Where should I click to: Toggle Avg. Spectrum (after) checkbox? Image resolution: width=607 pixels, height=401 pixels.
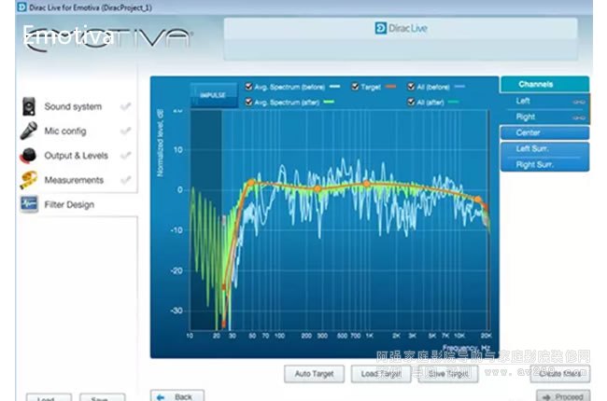pyautogui.click(x=248, y=101)
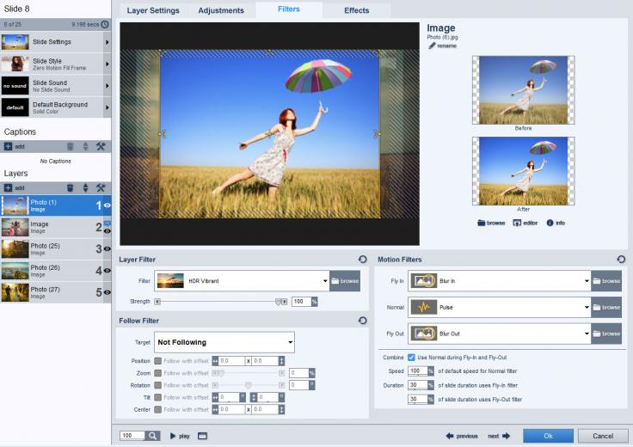Screen dimensions: 633x447
Task: Switch to the Adjustments tab
Action: click(221, 10)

━━━━━━━━━━━━━━━━

REQUIRED WORK.
When copying the records, reproduce every entry exactly and omit all pictures.

FINISHED EXERCISE.
Where should I click to: Toggle Avg. Spectrum (after) checkbox? Image resolution: width=607 pixels, height=401 pixels.
pyautogui.click(x=248, y=101)
Screen dimensions: 633x447
Task: Switch to the Adjustments tab
Action: click(221, 10)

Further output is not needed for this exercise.